With that out of the way, onto the sauce. I have always thought that lamb pairs wonderfully with fruit, so the idea of a pomegranate-centric barbecue sauce seemed like a fun one to play with. This sauce was bold and complex in flavor despite its seemingly simple sounding ingredient list. As the sauce simmered, I was worried it would blow the subtle lamb nuances away, but the end result showed no such problems–it was really quite amazing and the pairing worked wonderfully.
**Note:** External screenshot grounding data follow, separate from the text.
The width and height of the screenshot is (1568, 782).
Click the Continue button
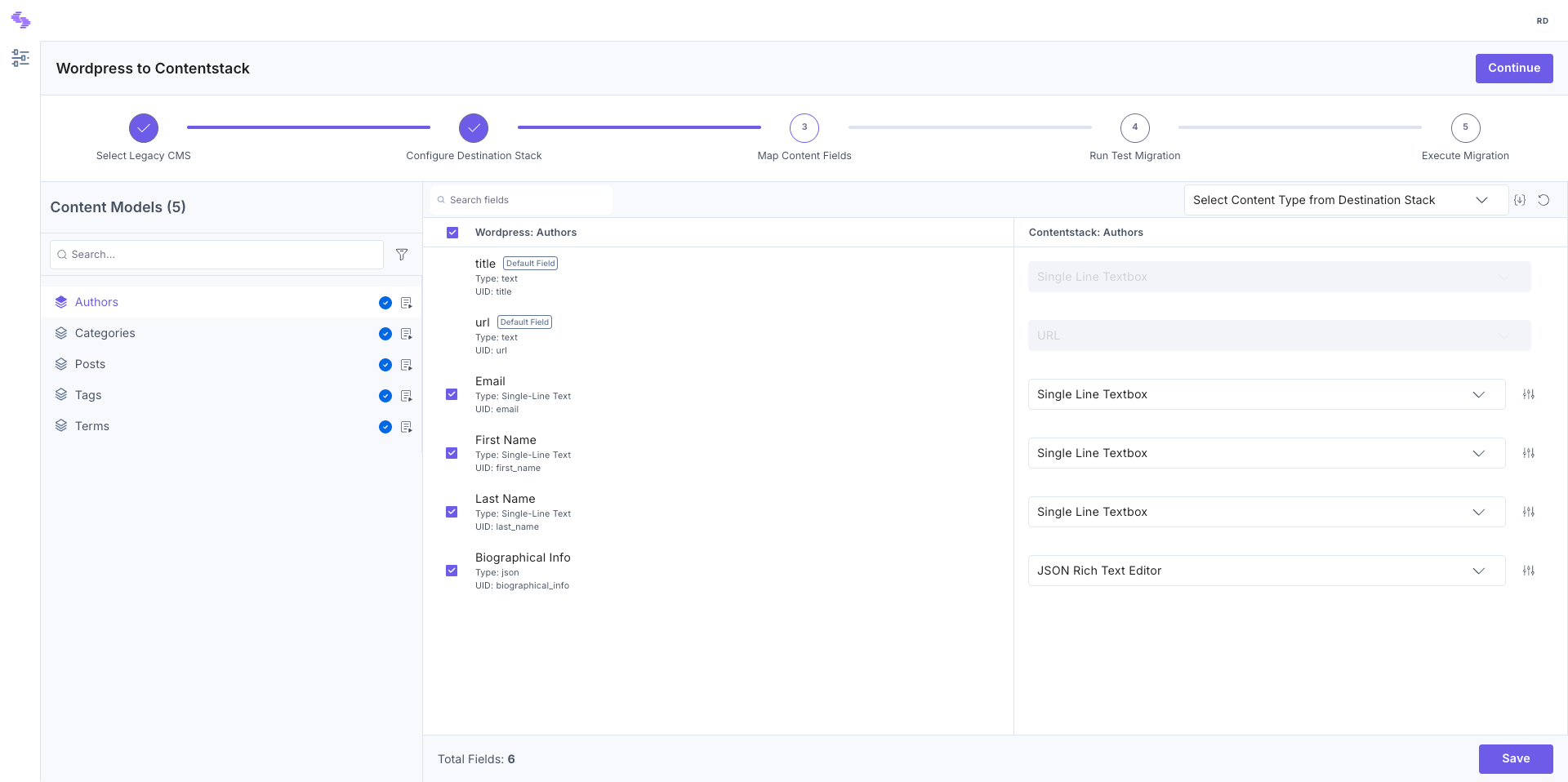tap(1514, 69)
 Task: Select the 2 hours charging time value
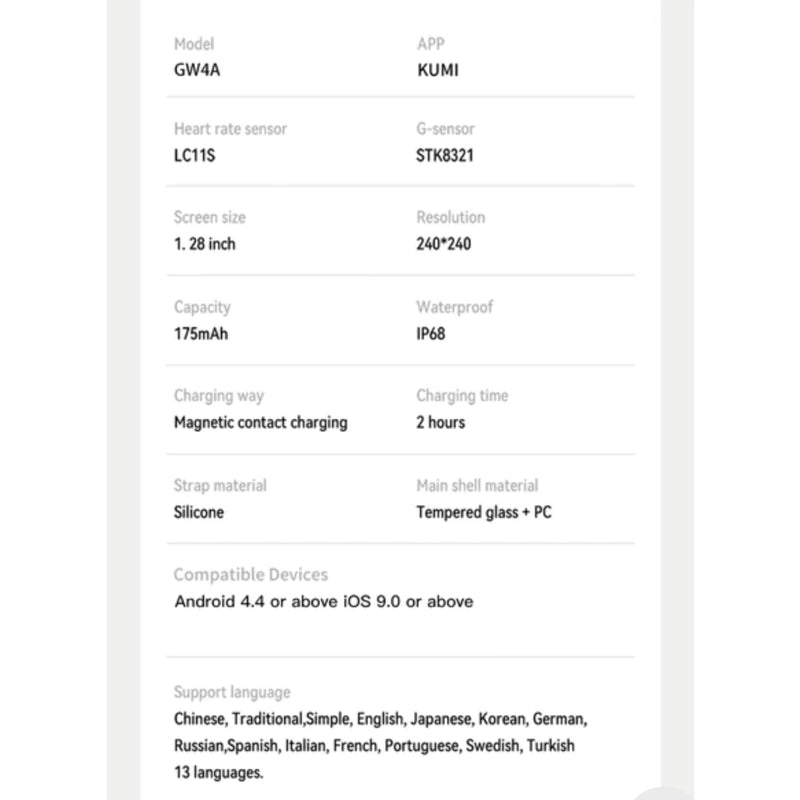coord(441,422)
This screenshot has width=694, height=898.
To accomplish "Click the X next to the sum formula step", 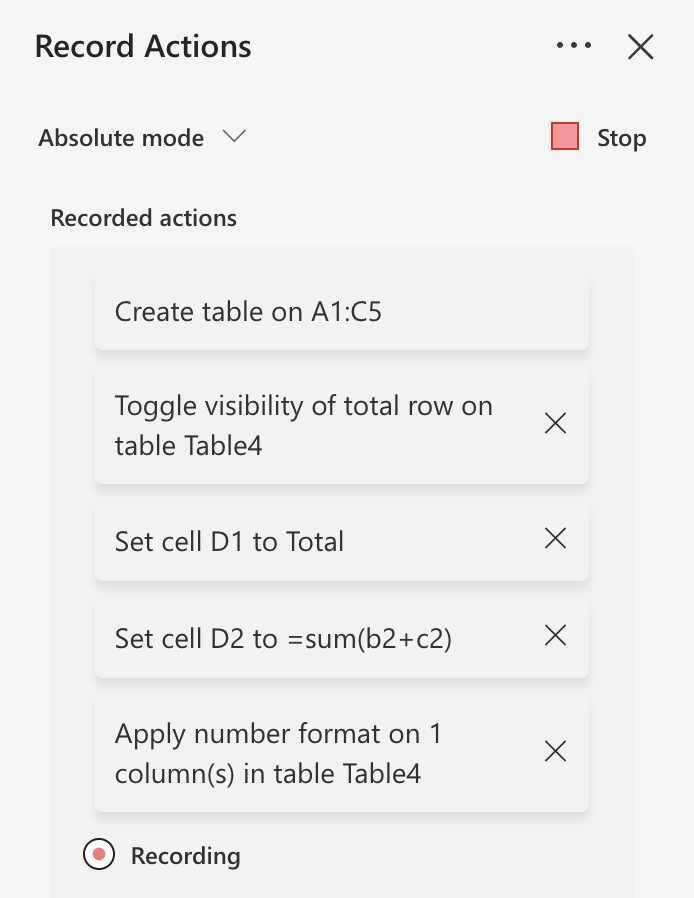I will [555, 635].
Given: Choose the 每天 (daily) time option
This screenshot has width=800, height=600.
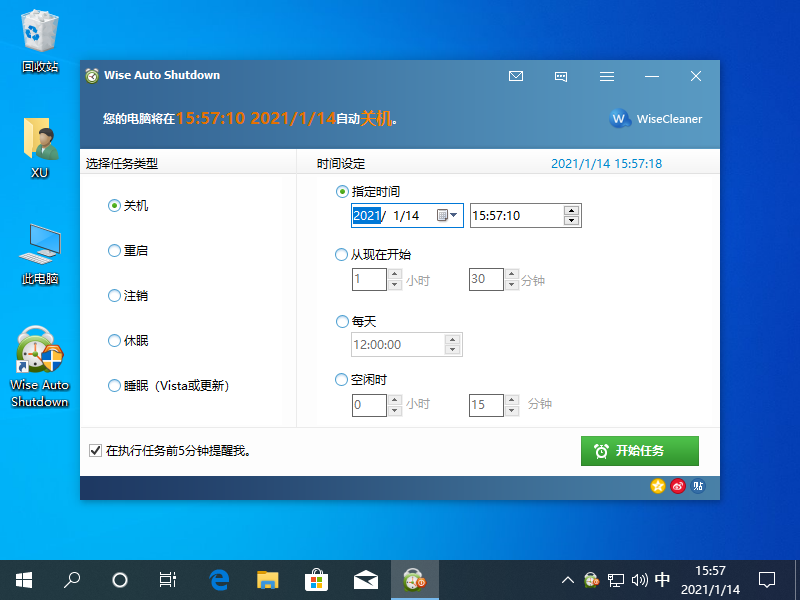Looking at the screenshot, I should click(342, 322).
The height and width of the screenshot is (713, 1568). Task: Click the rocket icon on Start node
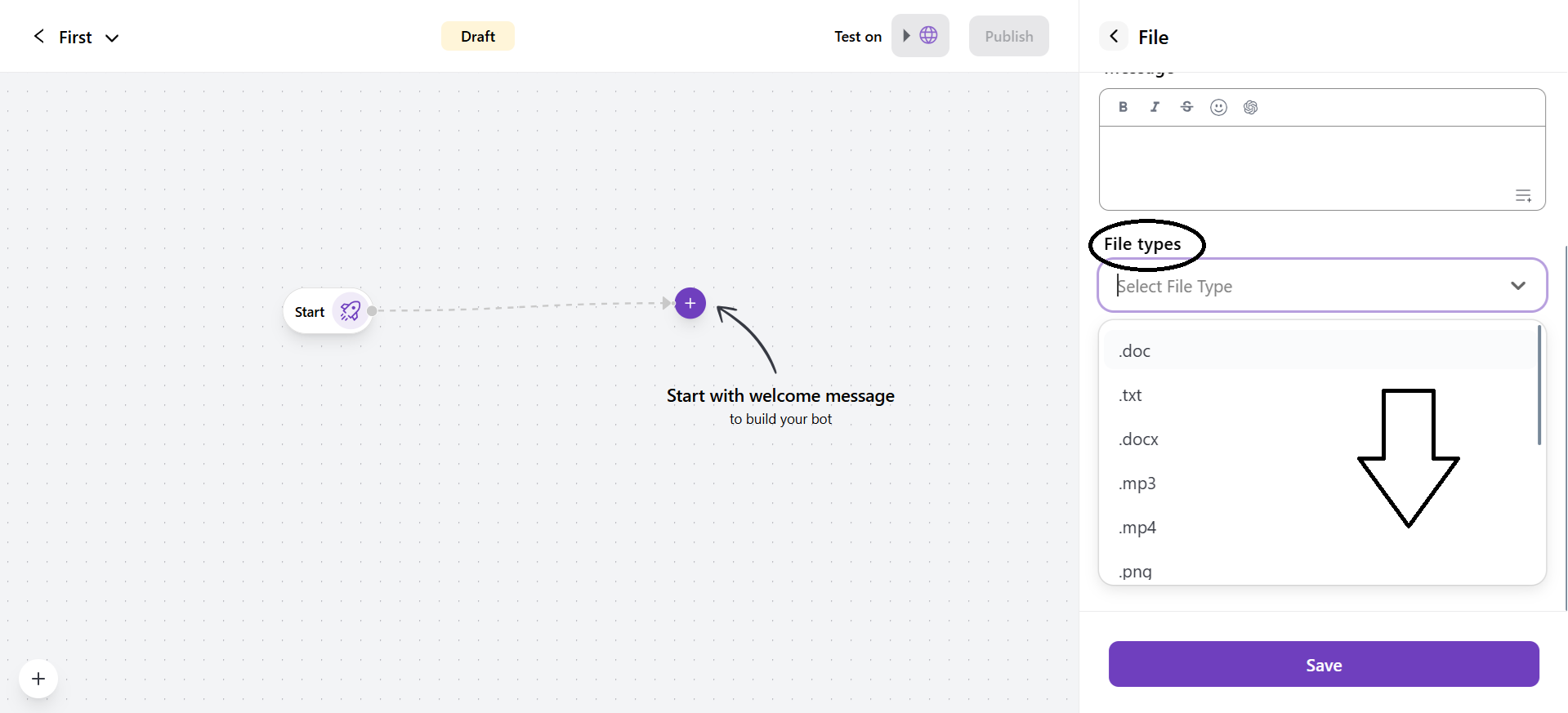(x=351, y=311)
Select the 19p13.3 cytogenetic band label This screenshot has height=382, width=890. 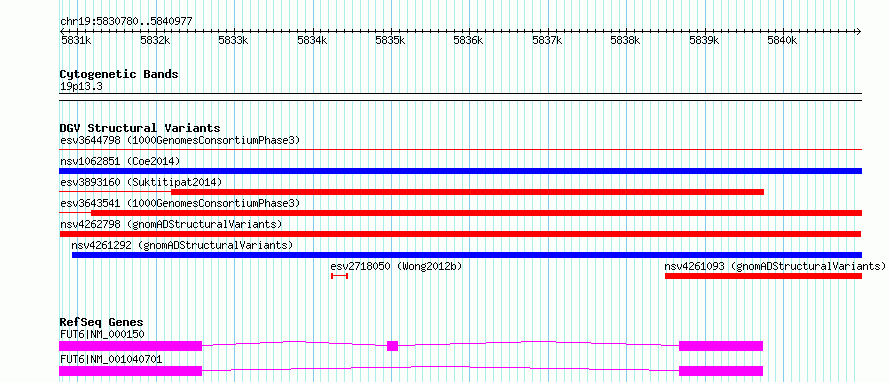click(81, 86)
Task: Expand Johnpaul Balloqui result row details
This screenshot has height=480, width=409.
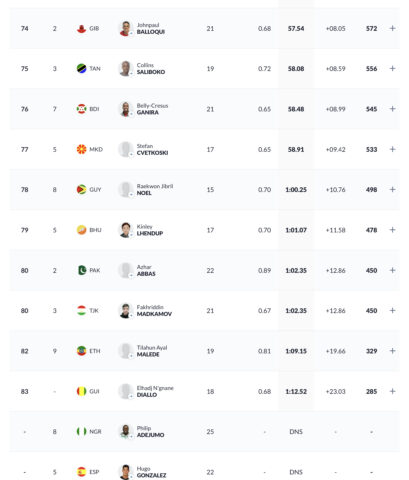Action: click(392, 28)
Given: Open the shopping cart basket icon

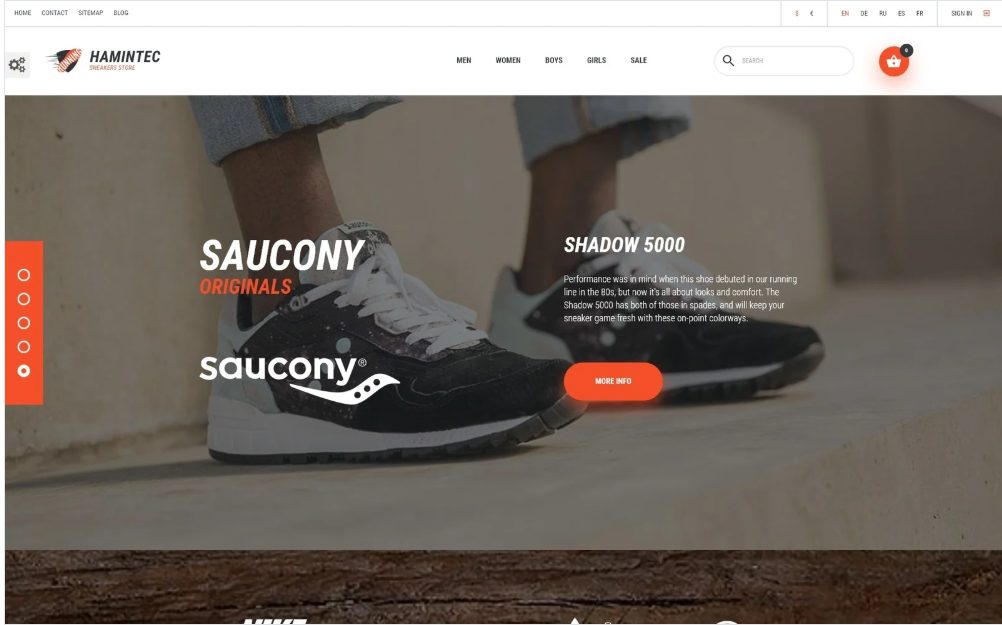Looking at the screenshot, I should click(893, 61).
The nice thing about these meatballs is their versatility. I chose to make a meal of them with the cous cous (which really hit the spot), but you could also stick them with toothpicks and have a great appetizer.
- Lamb Meatballs
- 2 lbs ground lamb
- 3/4 cup breadcrumbs
- 1 egg
- 1/2 tsp whole cumin
- ground coriander
- dash ground allspice
- 1/2 onion
- half bunch parsley
- 8 cloves garlic
- 1 Tbsp creme fraiche/sour cream
- Pomegranate Barbecue Sauce
- 1/2 onion
- 16 oz can crushed tomatoes
- 1/2 cup pomegranate molasses (easier to find substitute: 16 oz POM juice, simmered for 30-45 minutes til syruppy but not burnt)
- 1/4 cup vinegar (I used a mix of raspberry and balsamic)
- 2 Tbsp brown sugar
- 1 tsp ground ancho chili
- red chili flakes
- dash smoked paprika
- ground cinnamon
- ground allspice
- ground cardamom
- Cous cous
- ~1.5 cup cous cous
- 2 cups chicken stock
- ~15 oz can chickpeas
- 1/2 onion
- 1/3 cup dried apricots
- 2-3 Tbsp butter
- wilted arugula
- pomegranate arils
Step one: make the meatballs. This is super easy: finely dice the onion, garlic, and parsely. Then mix everything together in a bowl by hand (use only half of the onion for the meatballs. Save the remaining half for the sauce), working it only as much as necessary to distribute everything reasonably well.
Next, form meatballs to whatever size suits you–maybe 1-2 inch in diameter. In a large pan, heat up some oil over medium-high heat and brown the meatballs for roughly 2-3 minutes on both sides. Work in batches to avoid crowding the pan. Set these aside for now.
At this point, we can move onto the sauce. Begin by sautéing that remaining diced 1/2 of an onion from earlier until it starts to brown (~10 minutes). Then, deglaze the pan with the crushed tomatoes and vinegar, scraping up all the browned bits. Add in all of the remaining ingredients for the sauce, stir, and raise to a boil.
Add the meatballs to the sauce, drop the heat to a simmer, partially cover, and let this cook for 40 minutes.
During the final 15 minutes of simmering the meatballs, you should start working on the cous cous.
Dice half an onion as well as the dried apricots. Sauté the onions in a pot with melted butter over medium-high heat. After 3 minutes, add the apricots and sauté for 5 minutes further. Scoop these out and set them aside for now.
Brown the cous cous in the same pan (with more melted butter if things are looking dry) for 2 minutes. Then, add the stock and raise to a boil, promptly dropping to a simmer. Cover the pot, simmer for 5 minutes, and then add in the rest of the ingredients (including the onion/apricot mix). Mix this up and continue to simmer (covered) for 5 minutes further.
At this point, everything is done. Plate some cous cous and top with four or five meatballs. I chose to garnish the plate with a bit of extra sauce, some lightly wilted arugula (just sauté some leaves in olive oil for a minute or two), and a few loose pomegranate arils. Enjoy!